The first blaze started in the archives area of the concrete-and-glass building and spread quickly through dozens of offices on seven floors, destroying tons of documents and causing some $640 million in damage. Even as it was being brought under control, several smaller fires broke out in other parts of the building. Those blazes were contained, and there were no injuries. After determining that large quantities of a flammable liquid had been splashed on walls throughout the building and finding several unused crude paper torches, investigators quickly blamed the fires on arsonists. UNESCO Director-General Amadou Mahtar M'Bow of Senegal called for a full investigation of what he termed "a criminal act." Said he: "I am asking everyone to do all they can so that we can find out the reasons for the fire and the identities of the person or persons at the root of this."

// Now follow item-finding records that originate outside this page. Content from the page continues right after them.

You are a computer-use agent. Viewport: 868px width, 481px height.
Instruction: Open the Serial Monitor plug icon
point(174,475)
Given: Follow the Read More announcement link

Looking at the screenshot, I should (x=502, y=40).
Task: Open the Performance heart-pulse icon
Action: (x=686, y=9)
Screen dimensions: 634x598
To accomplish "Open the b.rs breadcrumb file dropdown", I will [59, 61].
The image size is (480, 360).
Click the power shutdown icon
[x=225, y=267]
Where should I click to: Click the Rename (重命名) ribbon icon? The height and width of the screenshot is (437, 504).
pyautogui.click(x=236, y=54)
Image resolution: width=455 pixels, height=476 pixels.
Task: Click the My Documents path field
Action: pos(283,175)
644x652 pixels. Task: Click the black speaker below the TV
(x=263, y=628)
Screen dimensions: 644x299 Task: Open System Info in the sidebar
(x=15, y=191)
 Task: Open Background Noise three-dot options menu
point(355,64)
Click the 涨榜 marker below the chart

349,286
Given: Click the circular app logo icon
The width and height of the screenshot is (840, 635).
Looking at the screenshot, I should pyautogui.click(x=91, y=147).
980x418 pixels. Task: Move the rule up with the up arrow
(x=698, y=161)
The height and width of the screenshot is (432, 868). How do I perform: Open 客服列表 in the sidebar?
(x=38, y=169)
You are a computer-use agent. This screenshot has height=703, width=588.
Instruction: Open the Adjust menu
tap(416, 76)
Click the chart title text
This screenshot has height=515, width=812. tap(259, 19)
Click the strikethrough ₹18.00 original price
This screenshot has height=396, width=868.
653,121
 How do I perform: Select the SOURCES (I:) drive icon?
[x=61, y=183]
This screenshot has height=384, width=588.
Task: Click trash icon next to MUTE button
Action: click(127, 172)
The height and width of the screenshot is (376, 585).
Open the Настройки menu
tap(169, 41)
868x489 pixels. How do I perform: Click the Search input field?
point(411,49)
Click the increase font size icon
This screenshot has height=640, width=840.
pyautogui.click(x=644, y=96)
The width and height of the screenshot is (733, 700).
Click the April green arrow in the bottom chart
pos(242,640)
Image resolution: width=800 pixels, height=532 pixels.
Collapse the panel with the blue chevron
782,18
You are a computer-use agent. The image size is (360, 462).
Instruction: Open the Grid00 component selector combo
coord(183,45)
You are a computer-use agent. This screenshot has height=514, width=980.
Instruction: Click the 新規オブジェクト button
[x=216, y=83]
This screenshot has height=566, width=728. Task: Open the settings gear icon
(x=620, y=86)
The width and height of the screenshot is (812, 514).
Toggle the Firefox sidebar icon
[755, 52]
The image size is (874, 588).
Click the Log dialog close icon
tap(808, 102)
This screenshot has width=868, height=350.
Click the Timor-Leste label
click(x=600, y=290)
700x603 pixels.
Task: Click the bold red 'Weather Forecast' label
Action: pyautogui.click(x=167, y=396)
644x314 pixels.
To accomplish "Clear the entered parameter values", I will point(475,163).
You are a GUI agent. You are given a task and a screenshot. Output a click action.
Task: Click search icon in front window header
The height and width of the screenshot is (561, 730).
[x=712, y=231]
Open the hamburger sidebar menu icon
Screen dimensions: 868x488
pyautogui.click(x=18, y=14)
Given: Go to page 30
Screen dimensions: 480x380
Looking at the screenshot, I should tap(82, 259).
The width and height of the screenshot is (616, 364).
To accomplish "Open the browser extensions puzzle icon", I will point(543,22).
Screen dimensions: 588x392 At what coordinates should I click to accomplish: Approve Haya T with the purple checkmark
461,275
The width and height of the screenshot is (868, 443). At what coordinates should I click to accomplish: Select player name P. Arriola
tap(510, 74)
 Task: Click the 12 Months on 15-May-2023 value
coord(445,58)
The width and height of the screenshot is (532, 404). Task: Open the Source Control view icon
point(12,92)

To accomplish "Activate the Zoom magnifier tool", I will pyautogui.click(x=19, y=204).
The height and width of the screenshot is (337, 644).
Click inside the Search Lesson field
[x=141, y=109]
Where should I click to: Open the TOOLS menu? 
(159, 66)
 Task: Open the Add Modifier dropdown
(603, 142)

Although the authorities had no firm leads, suspicion spread just as quickly as the blazes. Many UNESCO staff members thought that someone inside the organization had hoped to destroy potentially embarrassing documents. Precisely what sort of records was hard to say, given the long list of complaints against the agency. Many Western nations have strenuously objected to its politicization under M'Bow. In 1975 Soviet bloc and Third World nations provoked a walkout by the U.S., Israel and ten other Western nations when they voted to equate Zionism with racism. The same majority has been trying to use UNESCO to muzzle the press through proposed programs such as the licensing of reporters and the establishing of a code of conduct for journalists. Western nations have also accused UNESCO's bloated bureaucracy of preferring the comforts and generous tax-free salaries of Paris to the rigors of the underdeveloped nations they profess to serve.
Yet if last week's fires were designed to eliminate troublesome records, the arsonists apparently failed. According to UNESCO officials, most documents of interest to the GAO investigators and to a separate team of British auditors who were to do a routine check of the agency's books were stored in areas untouched by the flames. Moreover, copies of documents that were destroyed are readily available in departmental offices.